# INSTRUCTION:
Copy every line of the listing below word for word, leaving out the pictures.

# Records for locating words and elements:
+++

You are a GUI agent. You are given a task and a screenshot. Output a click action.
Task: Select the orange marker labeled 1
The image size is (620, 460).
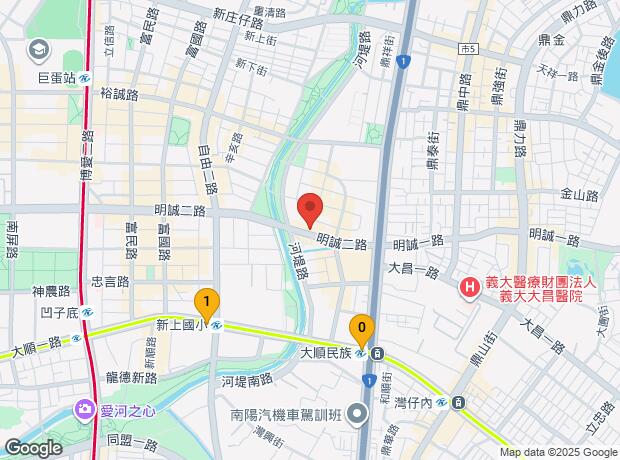[206, 301]
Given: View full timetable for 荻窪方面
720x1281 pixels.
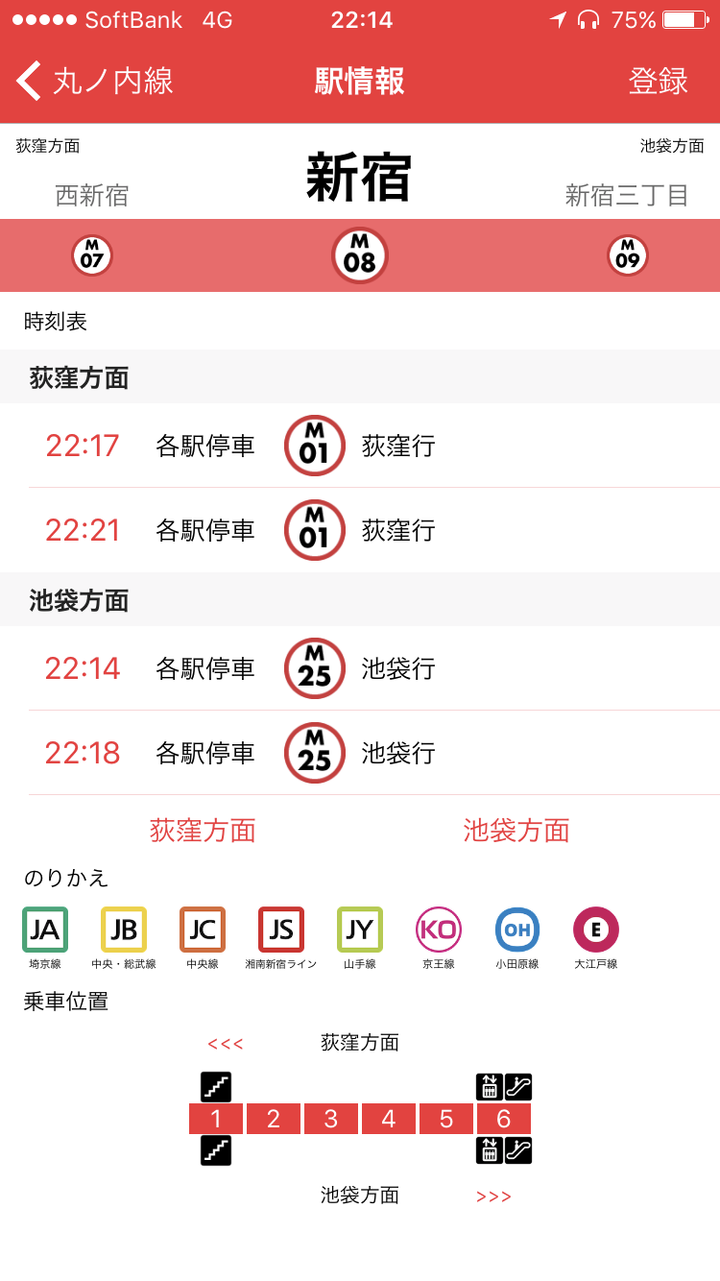Looking at the screenshot, I should 203,830.
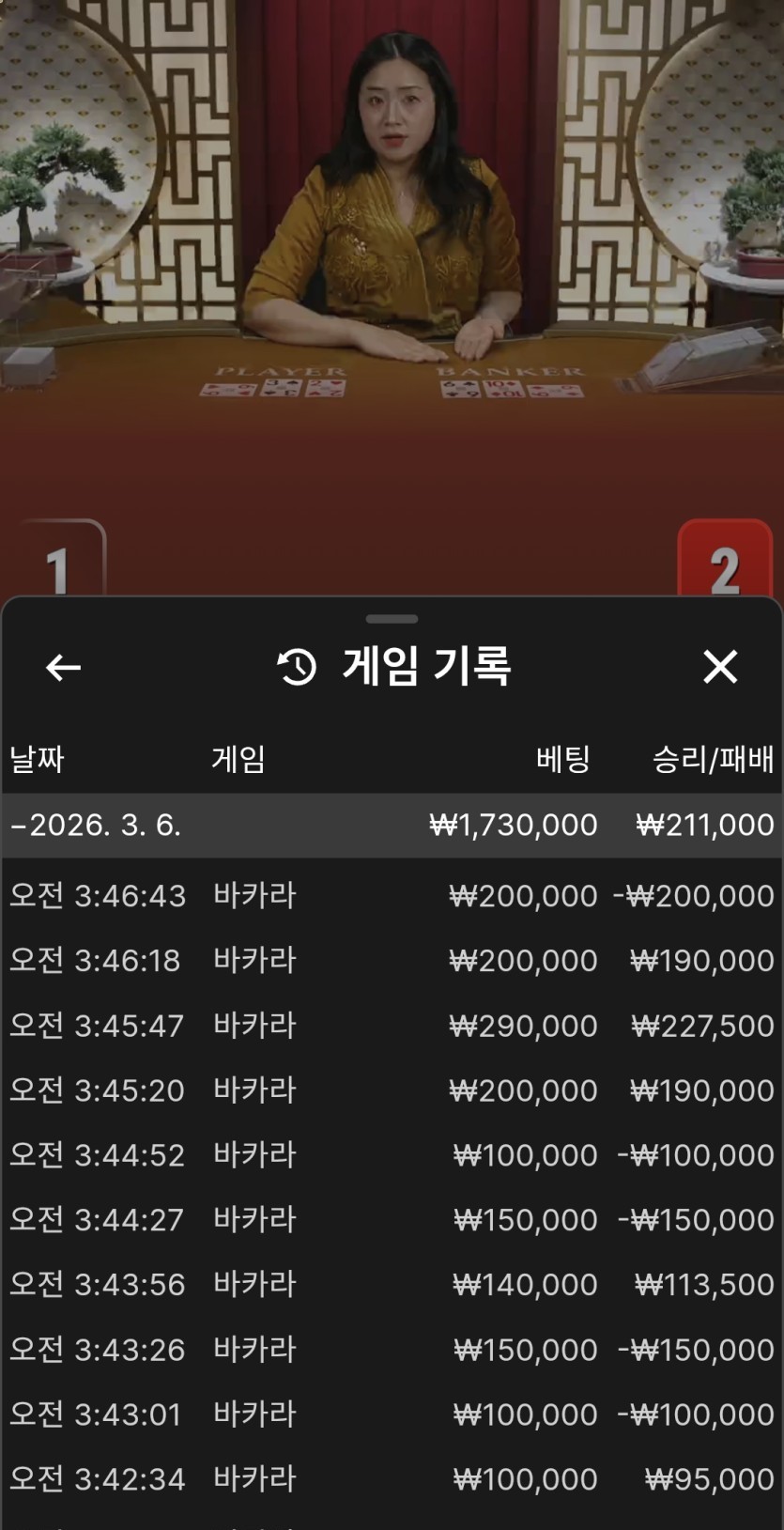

+++

# SOLUTION TO THIS EXERCISE:
You are a GUI agent. You are given a task and a screenshot. Output a click action.
Task: Select the orange marker labeled 1
The image size is (620, 460).
[206, 301]
Given: View full timetable for 荻窪方面
720x1281 pixels.
Looking at the screenshot, I should 203,830.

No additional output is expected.